Improving monorepo performance

A monorepo is a repository that contains sub-projects. A single application often contains interdependent projects. For example, a backend, a web frontend, an iOS application, and an Android application. Monorepos are common, but they can present performance risks. Some common problems:

Large binary files.
Many files with long histories.
Many simultaneous clones and pushes.
Vertical scaling limits.
Network bandwidth limits.
Disk bandwidth limits.

GitLab is itself based in Git. Its Git storage service, Gitaly, experiences the performance constraints associated with monorepos. What we've learned can help you manage your own monorepo better.

What repository characteristics can impact performance.
Some tools and steps to optimize monorepos.

Optimize Gitaly for monorepos

Git compresses objects into packfiles to use less space. When you clone, fetch, or push, Git uses packfiles. They reduce disk space and network bandwidth, but packfile creation requires much CPU and memory.

Massive monorepos have more commits, files, branches, and tags than smaller repositories. When the objects become larger, and take longer to transfer, packfile creation becomes more expensive and slower. In Git, the git-pack-objects process is the most resource intensive operation, because it:

Analyzes the commit history and files.
Determines which files to send back to the client.
Creates packfiles.

Traffic from git clone and git fetch starts a git-pack-objects process on the server. Automated continuous integration systems, like GitLab CI/CD, can cause much of this traffic. High amounts of automated CI/CD traffic send many clone and fetch requests, and can strain your Gitaly server.

Use these strategies to decrease load on your Gitaly server.

Enable the Gitaly `pack-objects` cache

Enable the Gitaly pack-objects cache, which reduces server load for clones and fetches.

When a Git client sends a clone or fetch request, the data produced by git-pack-objects can be cached for reuse. If your monorepo is cloned frequently, enabling Gitaly pack-objects cache, reduces server load. When enabled, Gitaly maintains an in-memory cache instead of regenerating response data for each clone or fetch call.

For more information, see Pack-objects cache.

Configure Git bundle URIs

Create and store Git bundles on third-party storage with low latency, like a CDN. Git downloads packages from your bundle first, then fetches any remaining objects and references from your Git remote. This approach bootstraps your object database faster and reduces load on Gitaly.

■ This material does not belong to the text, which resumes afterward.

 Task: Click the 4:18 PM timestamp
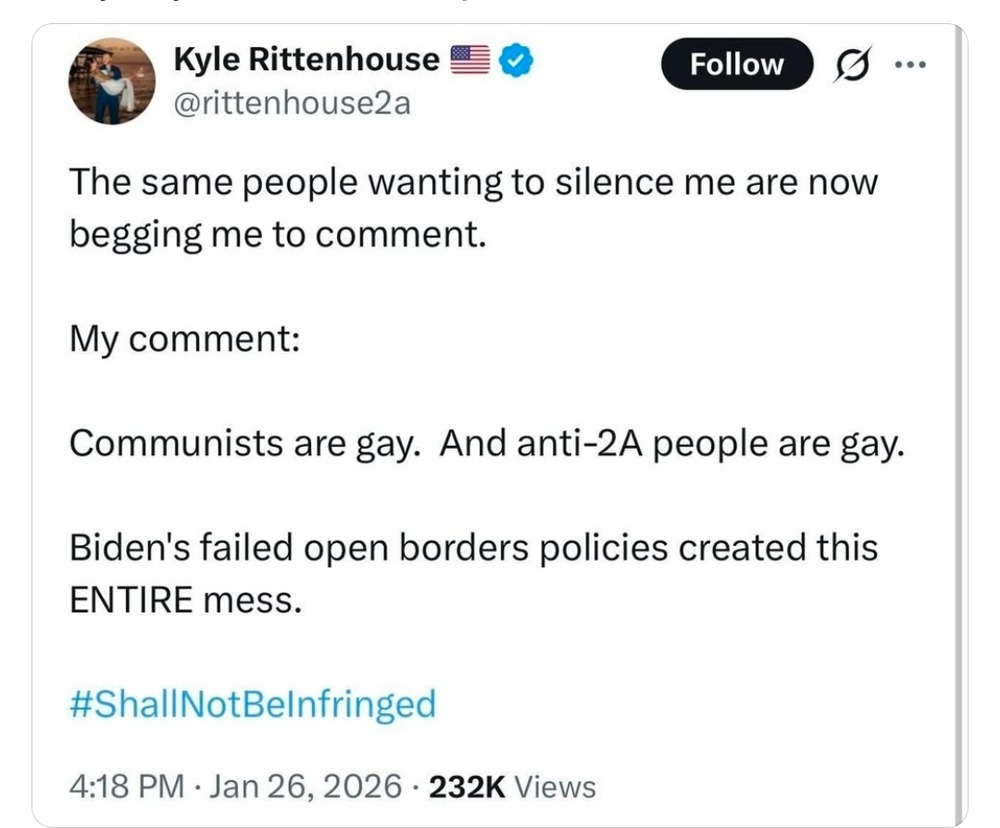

It speeds up clones and fetches for users with a poor network connection to your GitLab server.
It reduces the load on servers that run CI/CD jobs by pre-loading bundles.

To learn more, see Bundle URIs.

Configure Gitaly negotiation timeouts

When attempting to fetch or archive repositories, fatal: the remote end hung up unexpectedly errors can happen if you have:

Large repositories.
Many repositories in parallel.
The same large repository in parallel.

To mitigate this issue, increase the default negotiation timeout values.

Size your hardware correctly

Monorepos are usually for larger organizations with many users. To support your monorepo, your GitLab environment should match one of the reference architectures provided by the GitLab Test Platform and Support teams. These architectures are the recommended way to deploy GitLab at scale while maintaining performance.

Reduce the number of Git references

In Git, references are branch and tag names that point to specific commits. Git stores references as loose files in the .git/refs folder of your repository. To see all references in your repository, run git for-each-ref.

When the number of references in your repository grows, the seek time needed to find a specific reference also grows. Each time Git parses a reference, the increased seek time leads to increased latency.

To fix this problem, Git uses pack-refs to create a single .git/packed-refs file containing all references for that repository. This method reduces the storage space needed for refs. It also decreases seek time, because seeking in a single file is faster than seeking through all files in a directory.

Git handles newly created or updated references with loose files. They are not cleaned up and added to the .git/packed-refs file until you run git pack-refs. Gitaly runs git pack-refs during housekeeping. While this helps many repositories, write-heavy repositories still have these performance problems:

Creating or updating references creates new loose files.
Deleting references requires editing the existing packed-refs file to remove the existing reference.

Git iterates through all references when you fetch or clone a repository. The server reviews ("walks") the internal graph structure of each reference, finds any missing objects, and sends them to the client. The iteration and walking processes are CPU-intensive, and increase latency. This latency can cause a domino effect in repositories with a lot of activity. Each operation is slower, and each operation stalls later operations.

To mitigate the effects of a large number of references in a monorepo:

Create an automated process for cleaning up old branches.
If certain references don't need to be visible to the client, hide them using the transfer.hideRefs configuration setting. Gitaly ignores any on-server Git configuration, so you must change the Gitaly configuration itself in /etc/gitlab/gitlab.rb:
```
gitaly['configuration'] = {
  # ...
  git: {
    # ...
    config: [
      # ...
      { key: "transfer.hideRefs", value: "refs/namespace_to_hide" },
    ],
  },
}
```

In Git 2.42.0 and later, different Git operations can skip over hidden references when doing an object graph walk.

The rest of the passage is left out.